Meredith Whittaker, president of Signal – an encrypted messaging app – says that the new bill would mean tech firms would have to start running “government-mandated scanning services on their devices”. 

This is because end-to-end encrypted messages can only be read by the sender or recipient. So, companies would need to scan these messages before they are encrypted, something known as client-side scanning.

Critics of the bill have protested that this fundamentally undermines the security and privacy of encrypted messaging. Due to this apparent breach on security, this amendment has been dubbed the “spy clause” by its critics.

The Open Rights Group, which campaigns for digital rights, has openly criticised the government amendment: 

“Given that this “skilled person” could be a political appointee, and they would be overseeing decisions about free speech and privacy rights, this would not be effective oversight”, the group wrote.

Moreover, free-speech campaigners at Index said of the new plans: “This is not the legal oversight that these important new powers require, and give short shrift to users’ rights,”

“Judicial oversight is a bare minimum for a government-appointed body to be able to break encryption and access private messages.”

Government minister Lord Parkinson said that, while he acknowledges “the concerns which have been aired about how these powers work with encrypted services”, he assures that strong safeguards will be built in to protect privacy. 

Elsewhere, party spokespeople spoke not against the bill, but in favour of amending it to become more privacy-focused. Labour’s Lord Stevenson was one of the spokesmen that proposed oversight by judges, though this was not moved to a vote. 

But despite an overarching agreement in the Lords, this isn’t to say there’s been a lack of internal opposition. Consecutive peer Lord Moylan had proposed an amendment that would exempt encrypted services from scanning altogether. 
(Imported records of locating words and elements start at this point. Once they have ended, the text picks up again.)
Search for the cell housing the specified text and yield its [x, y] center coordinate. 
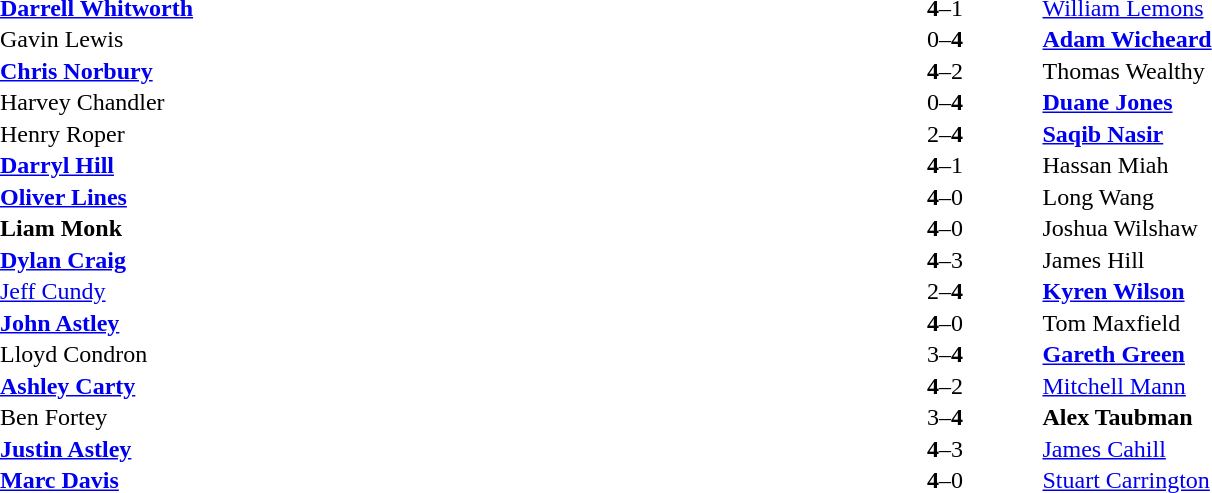
4–1 [944, 165]
Find where the given text appears and provide that cell's center as (x, y) coordinate. 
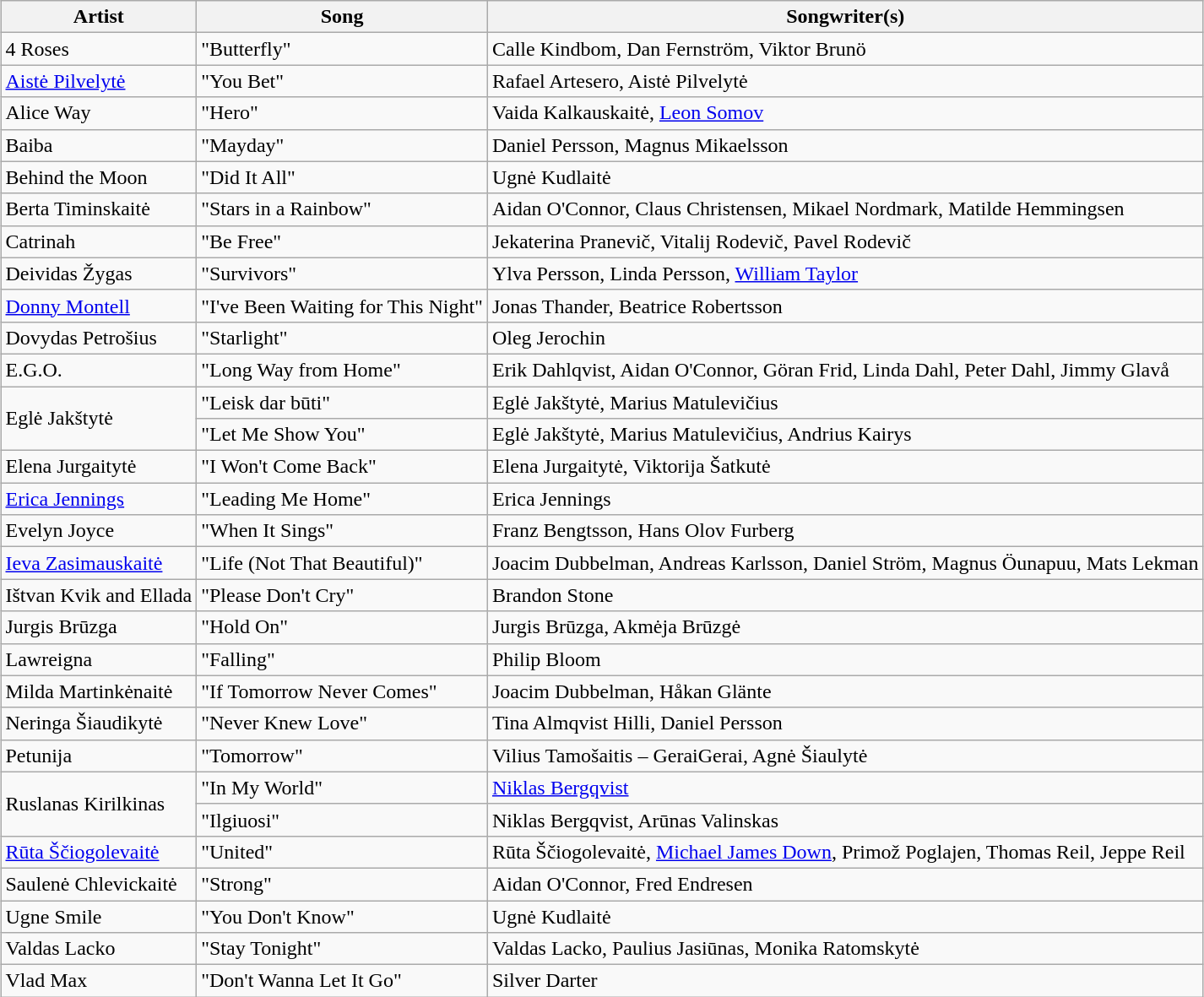
Eglė Jakštytė, Marius Matulevičius, Andrius Kairys (845, 435)
Vaida Kalkauskaitė, Leon Somov (845, 113)
"Leisk dar būti" (343, 403)
Ištvan Kvik and Ellada (99, 595)
"In My World" (343, 788)
Berta Timinskaitė (99, 209)
"I Won't Come Back" (343, 467)
Philip Bloom (845, 659)
Vilius Tamošaitis – GeraiGerai, Agnė Šiaulytė (845, 756)
Ruslanas Kirilkinas (99, 804)
Silver Darter (845, 981)
Lawreigna (99, 659)
Ylva Persson, Linda Persson, William Taylor (845, 274)
Rafael Artesero, Aistė Pilvelytė (845, 81)
Vlad Max (99, 981)
"United" (343, 852)
Behind the Moon (99, 177)
"Butterfly" (343, 49)
Songwriter(s) (845, 17)
"Please Don't Cry" (343, 595)
Joacim Dubbelman, Håkan Glänte (845, 691)
"Be Free" (343, 241)
Niklas Bergqvist (845, 788)
Dovydas Petrošius (99, 338)
"Falling" (343, 659)
"You Bet" (343, 81)
Valdas Lacko (99, 949)
Jekaterina Pranevič, Vitalij Rodevič, Pavel Rodevič (845, 241)
Donny Montell (99, 306)
"Strong" (343, 884)
Franz Bengtsson, Hans Olov Furberg (845, 531)
"Life (Not That Beautiful)" (343, 563)
"Survivors" (343, 274)
E.G.O. (99, 370)
"I've Been Waiting for This Night" (343, 306)
Elena Jurgaitytė, Viktorija Šatkutė (845, 467)
Eglė Jakštytė (99, 419)
Song (343, 17)
Aistė Pilvelytė (99, 81)
4 Roses (99, 49)
Erik Dahlqvist, Aidan O'Connor, Göran Frid, Linda Dahl, Peter Dahl, Jimmy Glavå (845, 370)
Rūta Ščiogolevaitė, Michael James Down, Primož Poglajen, Thomas Reil, Jeppe Reil (845, 852)
Catrinah (99, 241)
"Long Way from Home" (343, 370)
Ugne Smile (99, 916)
"When It Sings" (343, 531)
Brandon Stone (845, 595)
"Stars in a Rainbow" (343, 209)
Saulenė Chlevickaitė (99, 884)
Joacim Dubbelman, Andreas Karlsson, Daniel Ström, Magnus Öunapuu, Mats Lekman (845, 563)
"Hero" (343, 113)
"You Don't Know" (343, 916)
Jurgis Brūzga (99, 627)
Niklas Bergqvist, Arūnas Valinskas (845, 820)
"Mayday" (343, 145)
Aidan O'Connor, Fred Endresen (845, 884)
"Let Me Show You" (343, 435)
"Hold On" (343, 627)
"Never Knew Love" (343, 724)
"Starlight" (343, 338)
Evelyn Joyce (99, 531)
Neringa Šiaudikytė (99, 724)
Deividas Žygas (99, 274)
"Tomorrow" (343, 756)
"Stay Tonight" (343, 949)
Ieva Zasimauskaitė (99, 563)
Artist (99, 17)
Aidan O'Connor, Claus Christensen, Mikael Nordmark, Matilde Hemmingsen (845, 209)
"Don't Wanna Let It Go" (343, 981)
Rūta Ščiogolevaitė (99, 852)
Valdas Lacko, Paulius Jasiūnas, Monika Ratomskytė (845, 949)
Jonas Thander, Beatrice Robertsson (845, 306)
Alice Way (99, 113)
Daniel Persson, Magnus Mikaelsson (845, 145)
Milda Martinkėnaitė (99, 691)
Tina Almqvist Hilli, Daniel Persson (845, 724)
Oleg Jerochin (845, 338)
Jurgis Brūzga, Akmėja Brūzgė (845, 627)
"Leading Me Home" (343, 499)
"Ilgiuosi" (343, 820)
Elena Jurgaitytė (99, 467)
"If Tomorrow Never Comes" (343, 691)
"Did It All" (343, 177)
Petunija (99, 756)
Baiba (99, 145)
Calle Kindbom, Dan Fernström, Viktor Brunö (845, 49)
Eglė Jakštytė, Marius Matulevičius (845, 403)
He argued the government’s plans “opened a hole” in encryption, saying the powers were a “major assault on privacy”. Nevertheless, Lord Moylan did not move it to a vote, likely in anticipation that the house would vote against it.

Despite opposition to the government amendment, the Children’s charity NSPCC has not stopped calling for people to rally for the bill. It argues in favour of “a balanced settlement that should encourage companies to mitigate the risks of child sexual abuse when designing and rolling out features like end-to-end encryption”.

With the bill already nearly in the end stages of Parliament, we may expect the amendment to the Online Safety Bill to be passed soon. But will this really aid us in the fight against digital child abuse? And what privacy concerns will it sacrifice along the way?